ВАШЕ ЗАДАНИЕ —
Представьте все записи ниже в виде списка JSON из строк, где каждой строке записей соответствует один элемент списка. Пустые строки в список не включайте.

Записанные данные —
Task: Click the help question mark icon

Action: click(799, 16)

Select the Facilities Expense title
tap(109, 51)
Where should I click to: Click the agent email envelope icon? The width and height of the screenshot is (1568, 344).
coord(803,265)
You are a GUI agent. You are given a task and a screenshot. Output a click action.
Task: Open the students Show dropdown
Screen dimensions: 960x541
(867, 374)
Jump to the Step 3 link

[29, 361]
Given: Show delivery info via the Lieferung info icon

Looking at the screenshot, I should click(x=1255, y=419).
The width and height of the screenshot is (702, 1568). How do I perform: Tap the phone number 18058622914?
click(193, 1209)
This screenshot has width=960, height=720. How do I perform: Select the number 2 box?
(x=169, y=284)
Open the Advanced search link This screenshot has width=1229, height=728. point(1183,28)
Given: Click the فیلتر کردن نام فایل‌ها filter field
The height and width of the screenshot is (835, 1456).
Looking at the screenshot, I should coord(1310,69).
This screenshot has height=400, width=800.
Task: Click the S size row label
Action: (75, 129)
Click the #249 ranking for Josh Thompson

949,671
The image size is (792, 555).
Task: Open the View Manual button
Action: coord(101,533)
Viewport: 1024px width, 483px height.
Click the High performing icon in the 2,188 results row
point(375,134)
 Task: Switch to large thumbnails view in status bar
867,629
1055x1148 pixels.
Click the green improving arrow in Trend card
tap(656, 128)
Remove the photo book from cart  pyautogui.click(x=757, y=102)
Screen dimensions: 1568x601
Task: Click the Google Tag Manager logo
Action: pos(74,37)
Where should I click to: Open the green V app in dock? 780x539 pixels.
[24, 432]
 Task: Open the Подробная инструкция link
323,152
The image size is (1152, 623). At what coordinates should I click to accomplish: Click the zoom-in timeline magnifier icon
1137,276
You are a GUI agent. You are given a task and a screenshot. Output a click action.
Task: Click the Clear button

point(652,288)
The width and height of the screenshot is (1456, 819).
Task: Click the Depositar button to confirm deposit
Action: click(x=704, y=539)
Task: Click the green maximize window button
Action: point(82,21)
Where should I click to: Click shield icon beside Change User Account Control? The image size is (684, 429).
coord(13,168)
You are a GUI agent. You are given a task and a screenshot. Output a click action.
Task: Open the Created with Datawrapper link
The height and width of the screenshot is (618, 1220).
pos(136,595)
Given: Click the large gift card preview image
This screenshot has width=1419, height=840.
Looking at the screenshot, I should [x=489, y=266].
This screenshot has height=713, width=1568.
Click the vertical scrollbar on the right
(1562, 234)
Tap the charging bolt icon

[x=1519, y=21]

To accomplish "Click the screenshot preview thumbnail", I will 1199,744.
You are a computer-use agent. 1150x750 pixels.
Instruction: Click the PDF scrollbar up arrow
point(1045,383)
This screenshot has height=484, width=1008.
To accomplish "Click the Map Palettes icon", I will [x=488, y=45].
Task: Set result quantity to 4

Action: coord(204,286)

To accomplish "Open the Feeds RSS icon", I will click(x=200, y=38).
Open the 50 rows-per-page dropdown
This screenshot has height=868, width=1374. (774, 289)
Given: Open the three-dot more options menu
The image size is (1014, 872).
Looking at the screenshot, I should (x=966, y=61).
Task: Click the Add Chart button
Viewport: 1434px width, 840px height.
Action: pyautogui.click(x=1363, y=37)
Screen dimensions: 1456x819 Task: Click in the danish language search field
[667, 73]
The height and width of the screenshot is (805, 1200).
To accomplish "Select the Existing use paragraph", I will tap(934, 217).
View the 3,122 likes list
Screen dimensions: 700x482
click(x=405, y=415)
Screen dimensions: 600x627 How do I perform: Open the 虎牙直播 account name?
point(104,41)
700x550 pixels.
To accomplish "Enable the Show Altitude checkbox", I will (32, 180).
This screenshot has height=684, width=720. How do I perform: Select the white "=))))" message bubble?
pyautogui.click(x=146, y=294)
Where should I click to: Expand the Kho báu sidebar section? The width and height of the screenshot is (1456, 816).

ПОЛНЫЙ ОТВЕТ —
[
  "Task: Click the help question mark icon",
  "Action: click(799, 16)",
  "Select the Facilities Expense title",
  "tap(109, 51)",
  "Where should I click to: Click the agent email envelope icon? The width and height of the screenshot is (1568, 344).",
  "coord(803,265)",
  "You are a GUI agent. You are given a task and a screenshot. Output a click action.",
  "Task: Open the students Show dropdown",
  "Screen dimensions: 960x541",
  "(867, 374)",
  "Jump to the Step 3 link",
  "[29, 361]",
  "Given: Show delivery info via the Lieferung info icon",
  "Looking at the screenshot, I should click(x=1255, y=419).",
  "The width and height of the screenshot is (702, 1568). How do I perform: Tap the phone number 18058622914?",
  "click(193, 1209)",
  "This screenshot has width=960, height=720. How do I perform: Select the number 2 box?",
  "(x=169, y=284)",
  "Open the Advanced search link This screenshot has width=1229, height=728. point(1183,28)",
  "Given: Click the فیلتر کردن نام فایل‌ها filter field",
  "The height and width of the screenshot is (835, 1456).",
  "Looking at the screenshot, I should coord(1310,69).",
  "This screenshot has height=400, width=800.",
  "Task: Click the S size row label",
  "Action: (75, 129)",
  "Click the #249 ranking for Josh Thompson",
  "949,671",
  "The image size is (792, 555).",
  "Task: Open the View Manual button",
  "Action: coord(101,533)",
  "Viewport: 1024px width, 483px height.",
  "Click the High performing icon in the 2,188 results row",
  "point(375,134)",
  " Task: Switch to large thumbnails view in status bar",
  "867,629",
  "1055x1148 pixels.",
  "Click the green improving arrow in Trend card",
  "tap(656, 128)",
  "Remove the photo book from cart  pyautogui.click(x=757, y=102)",
  "Screen dimensions: 1568x601",
  "Task: Click the Google Tag Manager logo",
  "Action: pos(74,37)",
  "Where should I click to: Open the green V app in dock? 780x539 pixels.",
  "[24, 432]",
  " Task: Open the Подробная инструкция link",
  "323,152",
  "The image size is (1152, 623). At what coordinates should I click to accomplish: Click the zoom-in timeline magnifier icon",
  "1137,276",
  "You are a GUI agent. You are given a task and a screenshot. Output a click action.",
  "Task: Click the Clear button",
  "point(652,288)",
  "The width and height of the screenshot is (1456, 819).",
  "Task: Click the Depositar button to confirm deposit",
  "Action: click(x=704, y=539)",
  "Task: Click the green maximize window button",
  "Action: point(82,21)",
  "Where should I click to: Click shield icon beside Change User Account Control? The image size is (684, 429).",
  "coord(13,168)",
  "You are a GUI agent. You are given a task and a screenshot. Output a click action.",
  "Task: Open the Created with Datawrapper link",
  "The height and width of the screenshot is (618, 1220).",
  "pos(136,595)",
  "Given: Click the large gift card preview image",
  "This screenshot has width=1419, height=840.",
  "Looking at the screenshot, I should [x=489, y=266].",
  "This screenshot has height=713, width=1568.",
  "Click the vertical scrollbar on the right",
  "(1562, 234)",
  "Tap the charging bolt icon",
  "[x=1519, y=21]",
  "To accomplish \"Click the screenshot preview thumbnail\", I will 1199,744.",
  "You are a computer-use agent. 1150x750 pixels.",
  "Instruction: Click the PDF scrollbar up arrow",
  "point(1045,383)",
  "This screenshot has height=484, width=1008.",
  "To accomplish \"Click the Map Palettes icon\", I will [x=488, y=45].",
  "Task: Set result quantity to 4",
  "Action: coord(204,286)",
  "To accomplish \"Open the Feeds RSS icon\", I will click(x=200, y=38).",
  "Open the 50 rows-per-page dropdown",
  "This screenshot has height=868, width=1374. (774, 289)",
  "Given: Open the three-dot more options menu",
  "The image size is (1014, 872).",
  "Looking at the screenshot, I should (x=966, y=61).",
  "Task: Click the Add Chart button",
  "Viewport: 1434px width, 840px height.",
  "Action: pyautogui.click(x=1363, y=37)",
  "Screen dimensions: 1456x819 Task: Click in the danish language search field",
  "[667, 73]",
  "The height and width of the screenshot is (805, 1200).",
  "To accomplish \"Select the Existing use paragraph\", I will tap(934, 217).",
  "View the 3,122 likes list",
  "Screen dimensions: 700x482",
  "click(x=405, y=415)",
  "Screen dimensions: 600x627 How do I perform: Open the 虎牙直播 account name?",
  "point(104,41)",
  "700x550 pixels.",
  "To accomplish \"Enable the Show Altitude checkbox\", I will (32, 180).",
  "This screenshot has height=684, width=720. How do I perform: Select the white \"=))))\" message bubble?",
  "pyautogui.click(x=146, y=294)",
  "Where should I click to: Expand the Kho báu sidebar section? The width and height of the screenshot is (1456, 816)."
]